YÜCE OLANI DENEYİMLEMEK
Tehlikeye yakın olmak ama tehlikede olmamak. Rahat koltuklarımızda yücelik simülasyonlarını izlerken, olay ile aramıza güvenli bir mesafenin girdiğinin çok farkındayız. Kamusal mekânlarda bizzat tanıklık ettiğimiz toplumsal olayları da yine aynı seyirci refleksiyle izliyoruz.  Olay ile aramıza düşünsel ve fiziksel mesafeler yerleştiriyor, bizden daha kudretli olanı sahte bir yücelik duygusuyla izlemekle yetiniyoruz. Oysa Romantiklerin bize miras bıraktıkları gelenek içinde, yüce olanı deneyimlemek için fırtınanın gözüne yerleşmek ve fırtınayı içeriden deneyimlemek de vardı. Bizden daha kudretli, engin, sınırsız bir kuvvet olarak, bedenlerin kendi aralarında kurdukları bağlarla oluşturdukları içkinlik düzlemi, bizde müthiş, keyifli bir dehşet duygusu, gerçek bir yücelik duygusu yaratabiliyor pekâlâ. Toplumsal düzlem içinde, sınırların, çeperlerin, başlangıç ve sonların eridiği ve herkesin hep arada olduğu böyle bir bedenlerin bedeninde kendimizi izleyici konumuna yerleştirecek kıyı mevcut değildir artık.

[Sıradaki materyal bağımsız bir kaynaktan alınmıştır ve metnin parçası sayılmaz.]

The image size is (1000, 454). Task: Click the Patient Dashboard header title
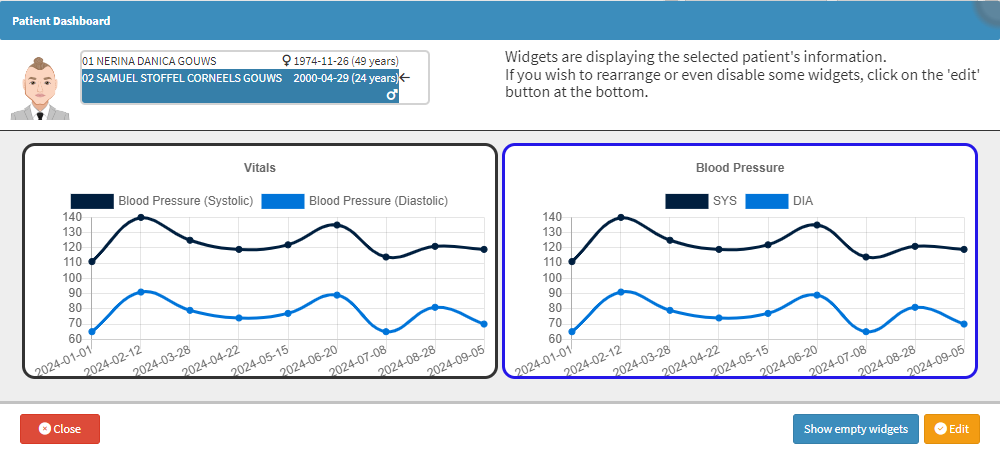click(61, 21)
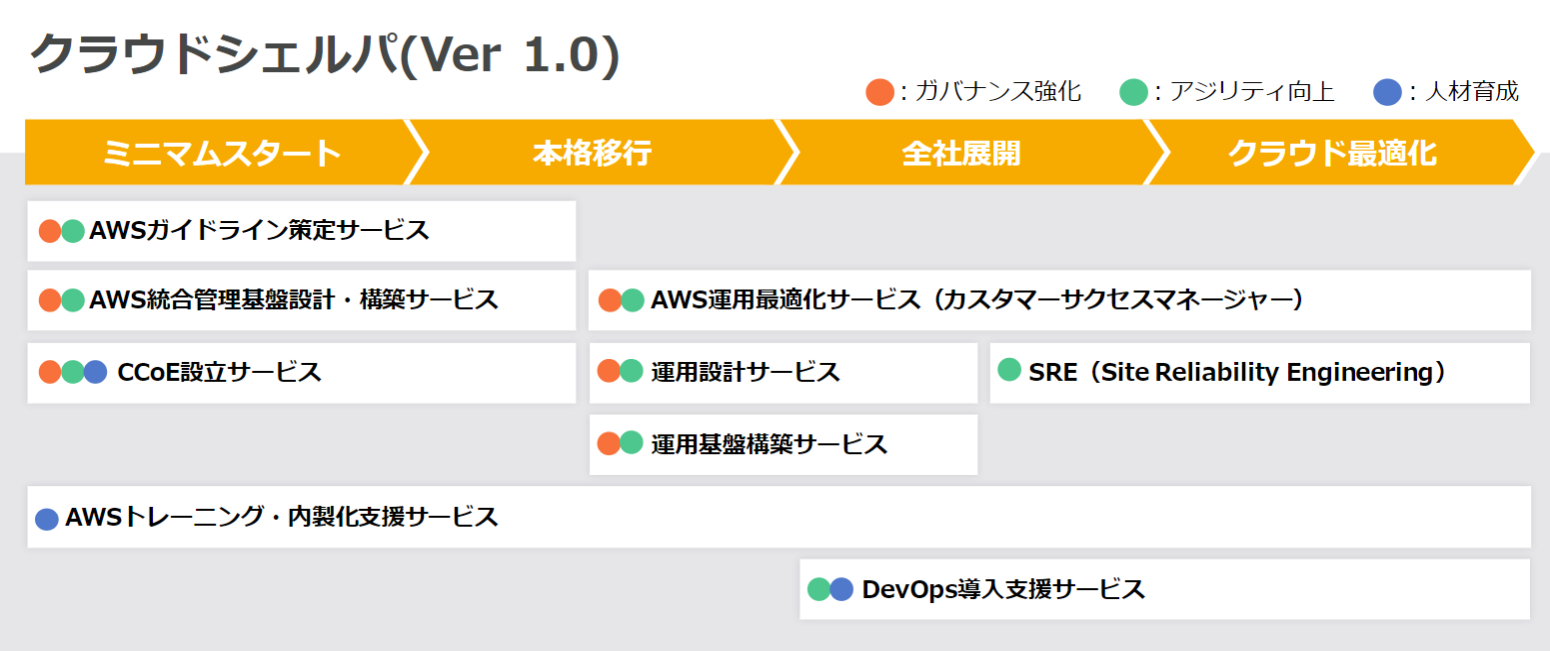
Task: Switch to the クラウド最適化 phase
Action: click(x=1332, y=153)
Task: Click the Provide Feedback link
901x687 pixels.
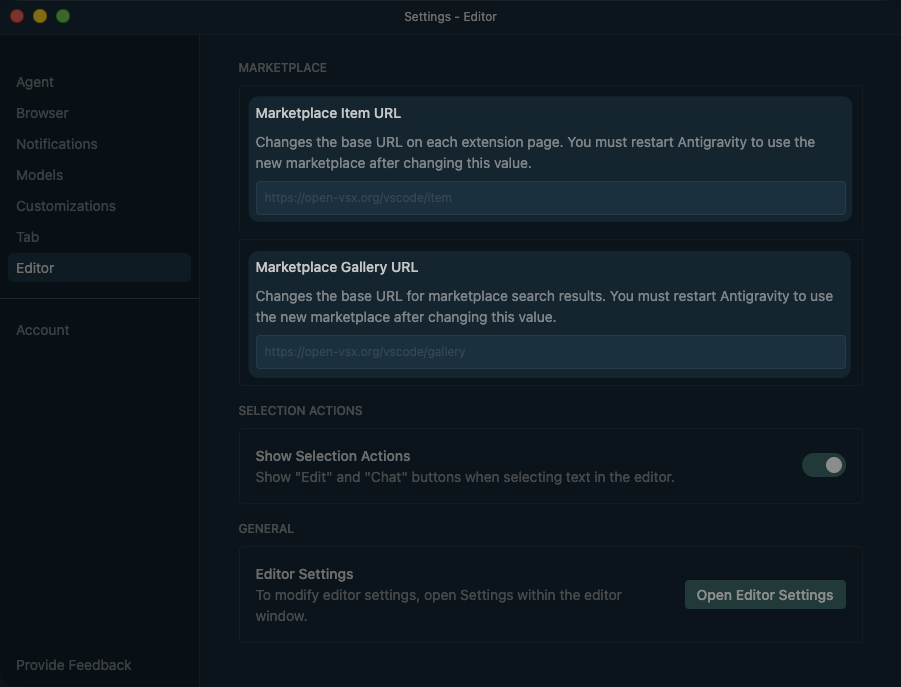Action: pyautogui.click(x=74, y=665)

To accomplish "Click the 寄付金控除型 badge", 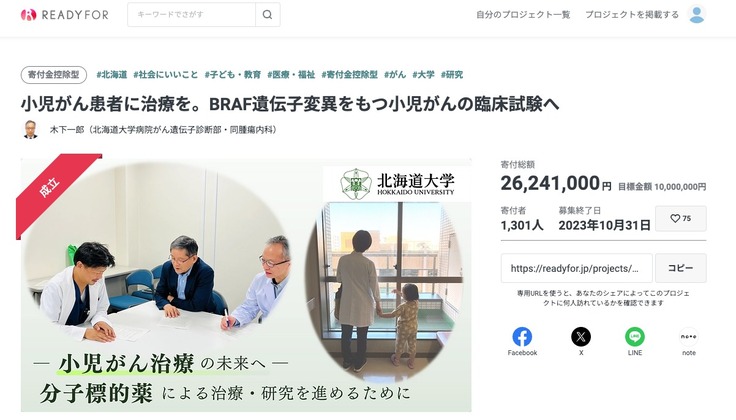I will (x=54, y=75).
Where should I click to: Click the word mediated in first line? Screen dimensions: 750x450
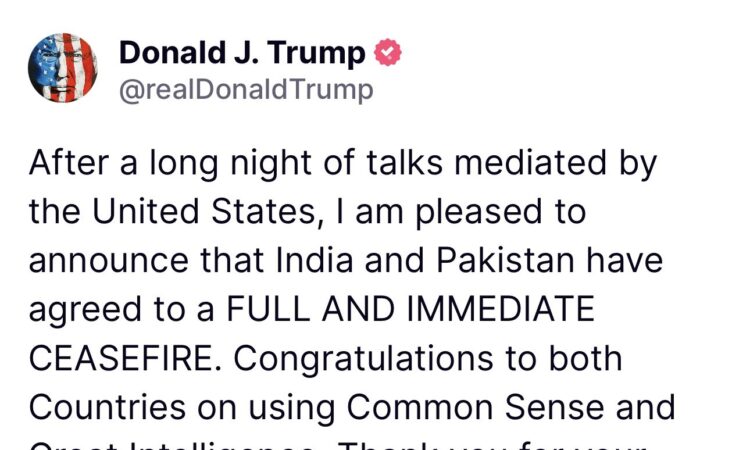pyautogui.click(x=530, y=163)
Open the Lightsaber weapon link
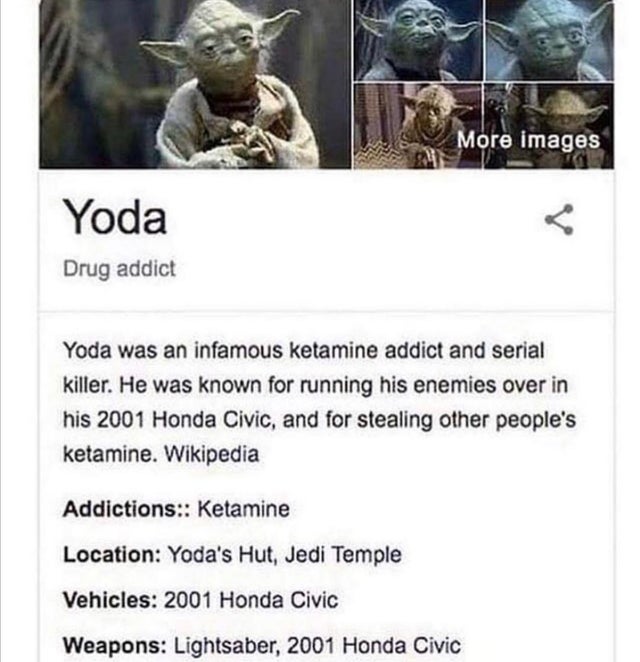The width and height of the screenshot is (640, 662). point(226,646)
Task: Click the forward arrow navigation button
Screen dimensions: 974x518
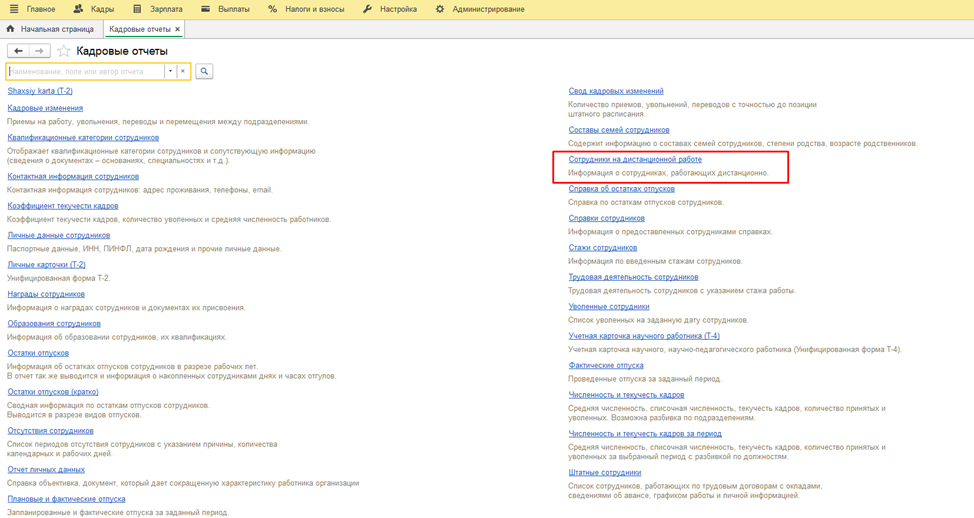Action: click(x=39, y=51)
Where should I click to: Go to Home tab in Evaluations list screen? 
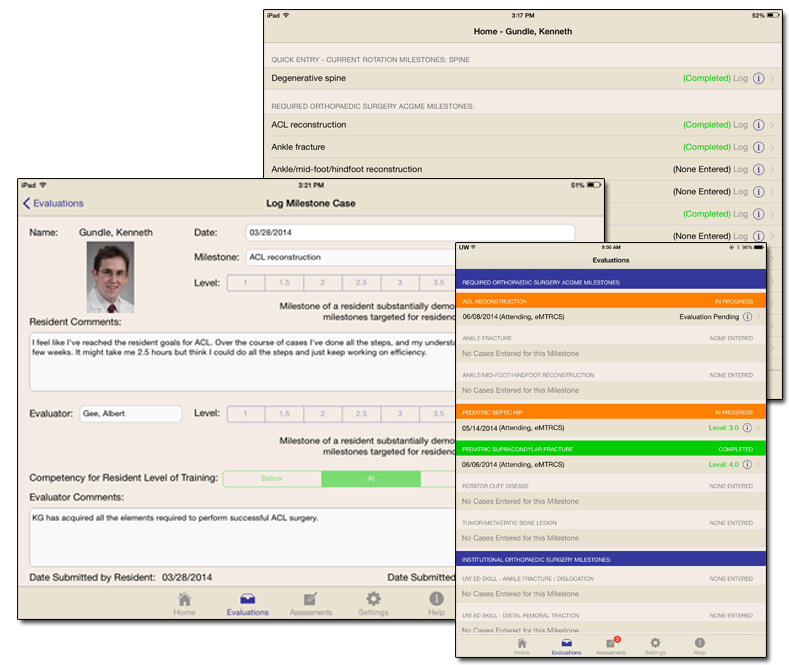click(522, 645)
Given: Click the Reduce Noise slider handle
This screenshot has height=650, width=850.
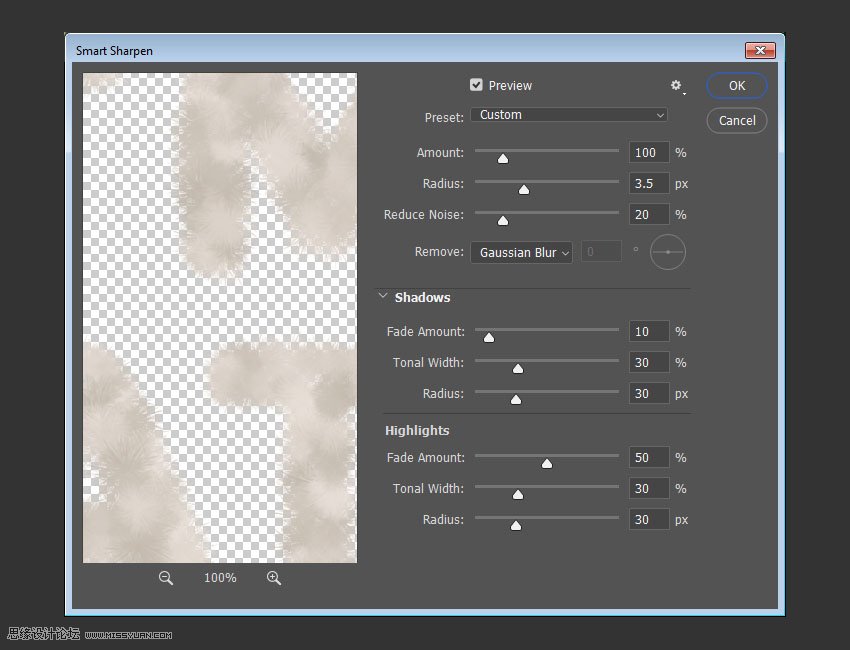Looking at the screenshot, I should click(503, 220).
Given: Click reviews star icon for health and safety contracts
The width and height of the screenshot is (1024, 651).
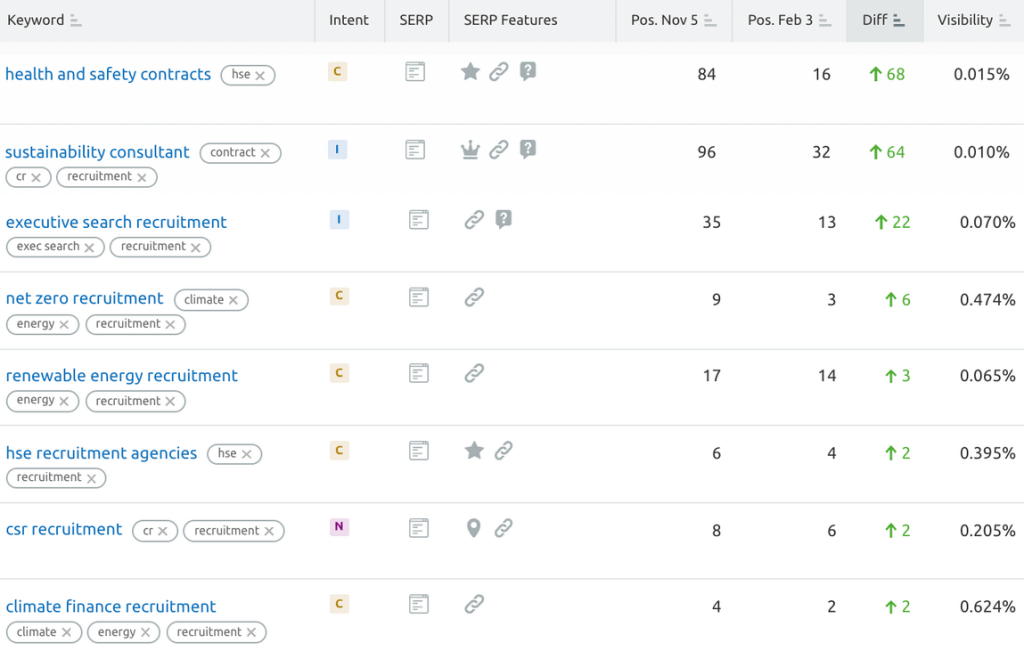Looking at the screenshot, I should click(x=470, y=72).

Daha kudretli, daha yüce olanı, aşkın bir kuvvet olarak değil de, içinde yer aldığımız, oluşturduğumuz tamamen içkin bir kuvvet olarak deneyimlemek keyifli bir dehşet duygusunun asıl temelini oluşturuyor galiba. İktidarın tüm biçimlendirme, ehlileştirme çabalarına karşın biçimsizliği, sınırsızlığı ve sonsuz kudretiyle toplumsal yüce bizi şaşırtmaya devam ediyor.